→ **What you need to do**
Restate, exactly as written, the entries below from the line that holds "Bookmark this post" through the line that holds "Task: Click the". Pictures are not part of the copy.

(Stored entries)
· · ·

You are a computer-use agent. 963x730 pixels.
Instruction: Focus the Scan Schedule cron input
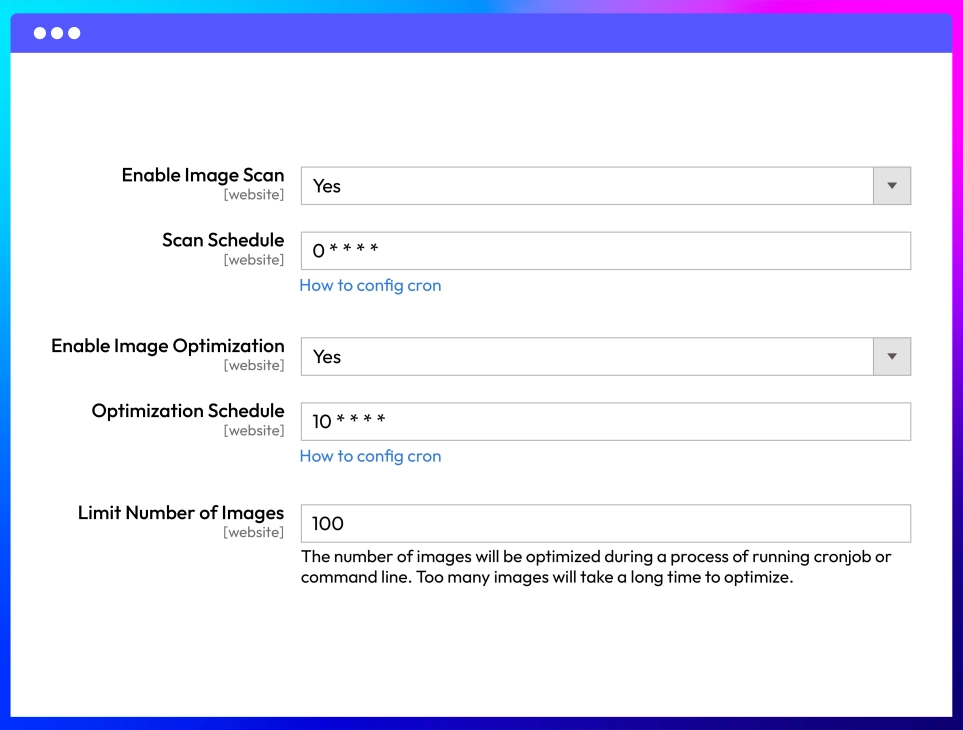(x=605, y=251)
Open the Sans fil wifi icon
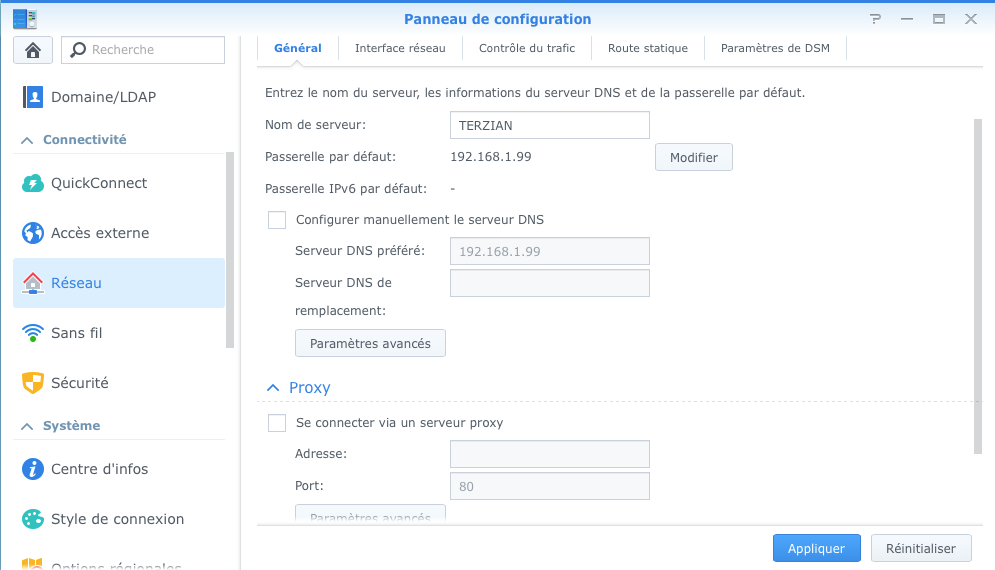This screenshot has width=995, height=570. (34, 333)
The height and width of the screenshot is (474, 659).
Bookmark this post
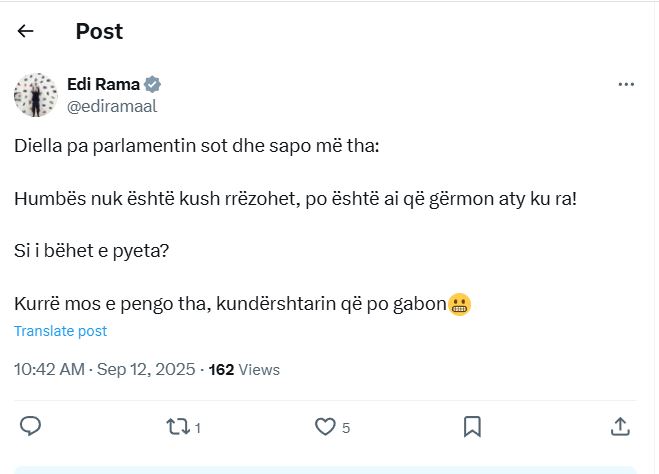[472, 427]
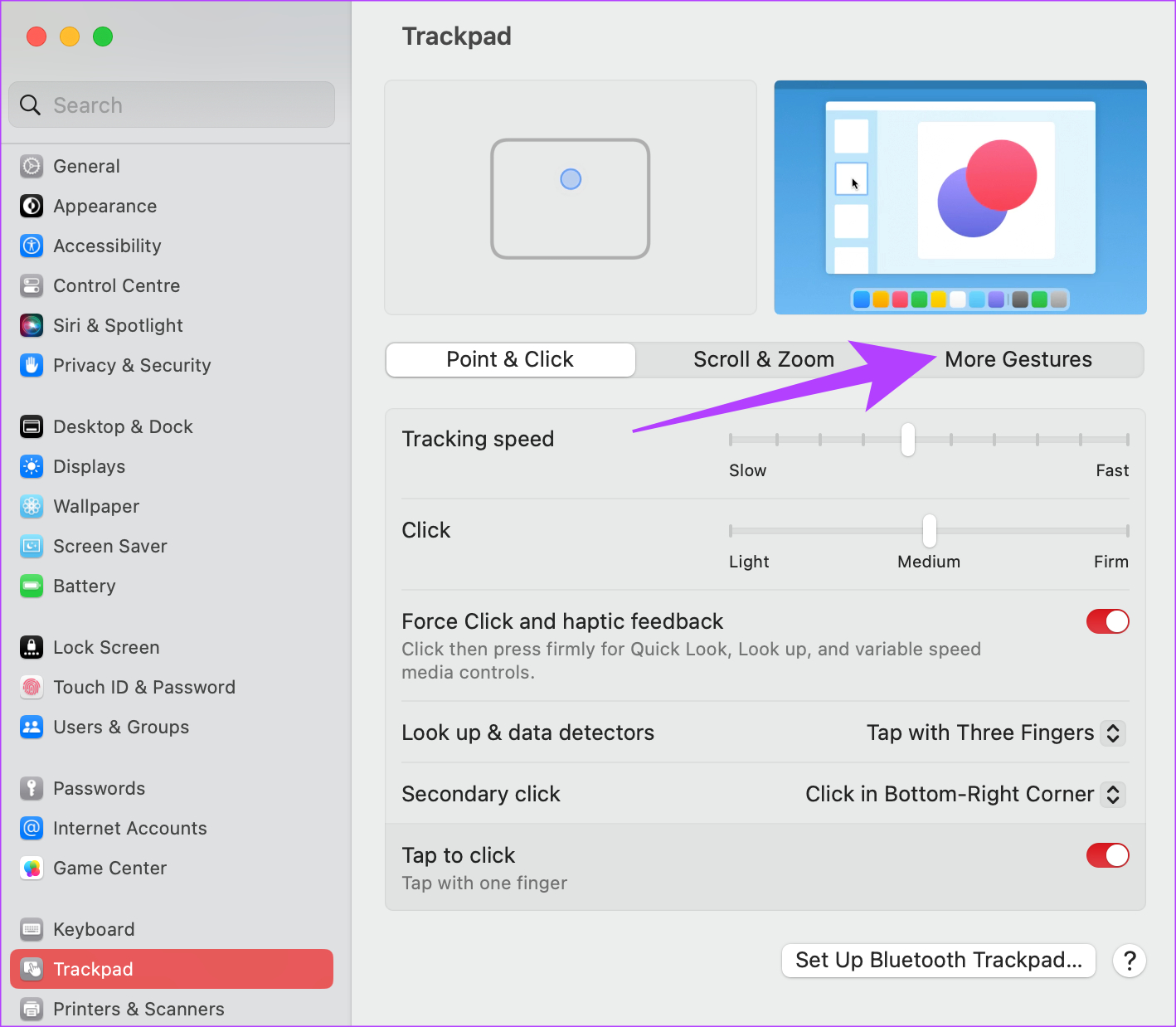Viewport: 1176px width, 1027px height.
Task: Select Privacy & Security in sidebar
Action: (x=131, y=365)
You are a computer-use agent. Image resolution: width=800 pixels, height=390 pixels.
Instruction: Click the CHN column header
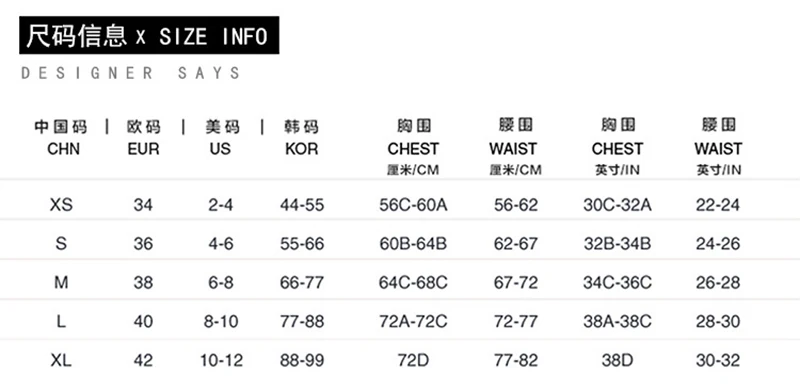(61, 138)
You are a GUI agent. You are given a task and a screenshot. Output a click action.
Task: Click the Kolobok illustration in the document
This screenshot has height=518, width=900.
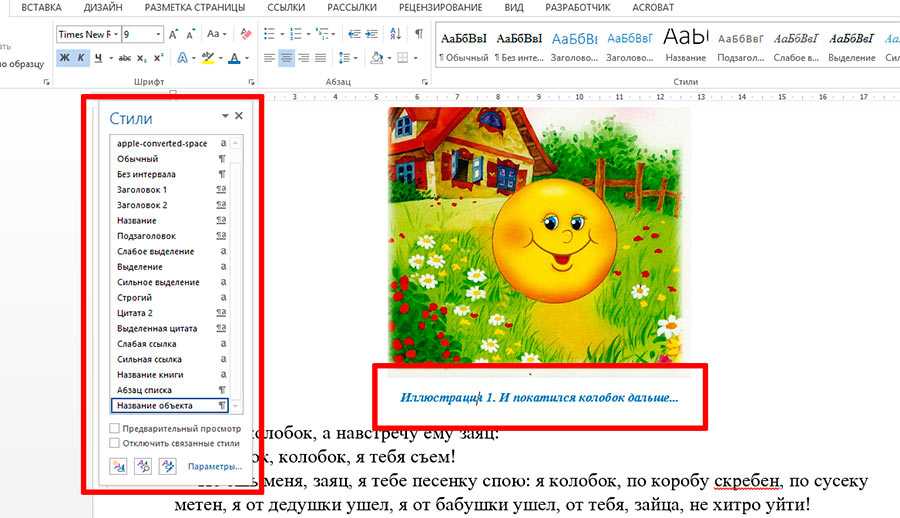coord(538,232)
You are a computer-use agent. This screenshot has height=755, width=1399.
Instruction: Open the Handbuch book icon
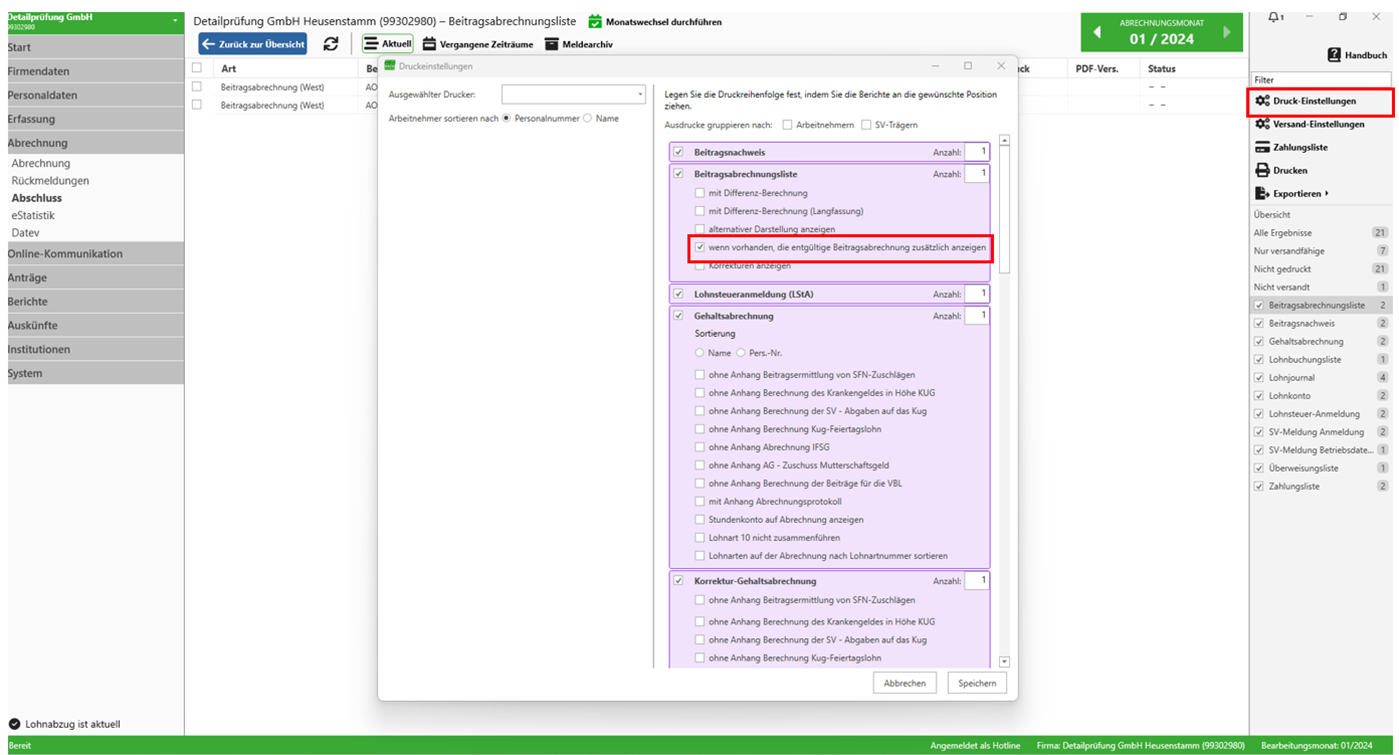1334,56
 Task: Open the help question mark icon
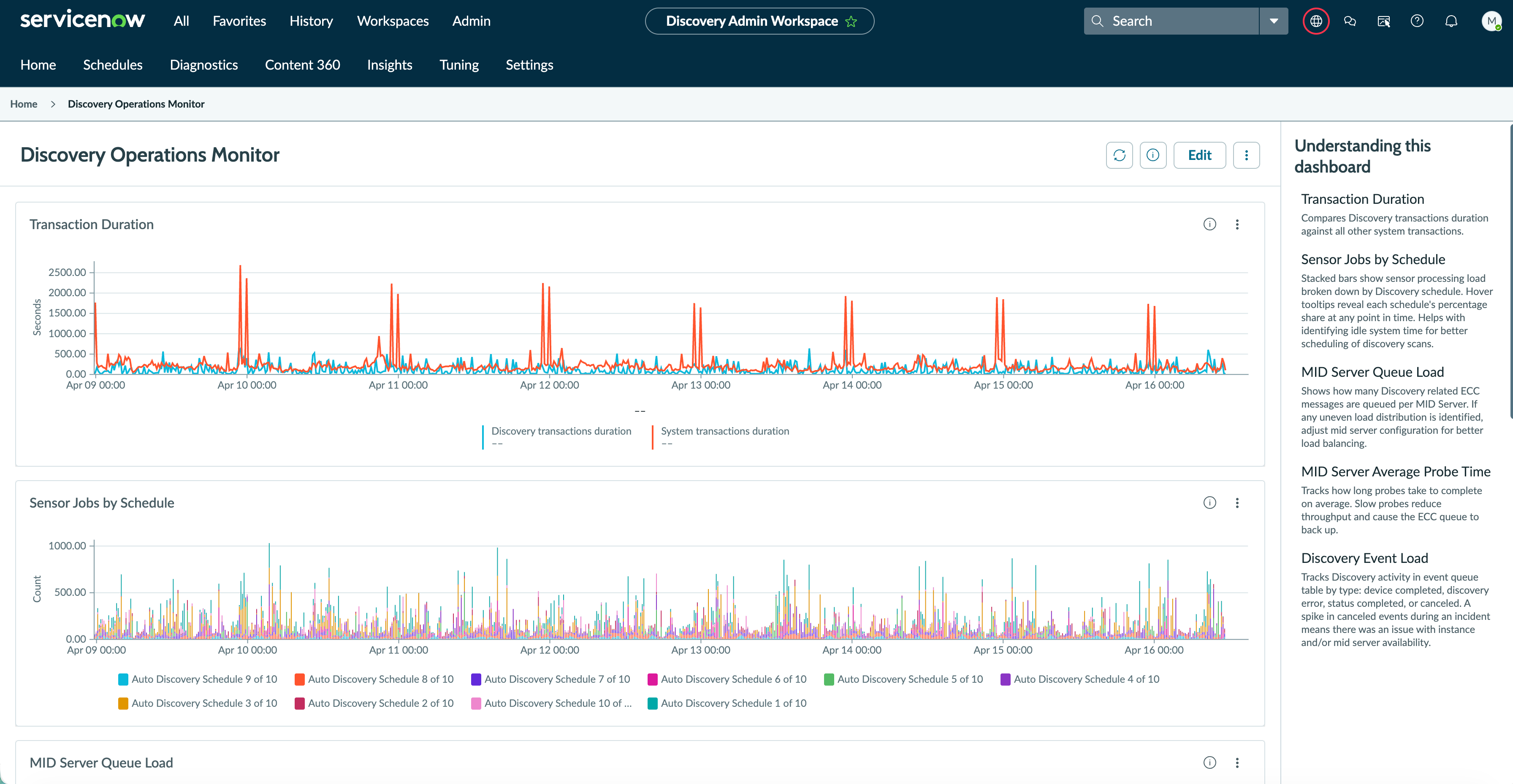click(x=1417, y=21)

· · ·

→ **Result below**
Bookmark this post
[472, 427]
Viewport: 1176px width, 1027px height.
Task: Select Privacy & Security in sidebar
Action: (x=131, y=365)
You are a computer-use agent. Image resolution: width=800 pixels, height=390 pixels.
Instruction: Click the CHN column header
(61, 138)
You are a GUI agent. You are given a task and a screenshot. Output a click action.
Task: Click the Kolobok illustration in the document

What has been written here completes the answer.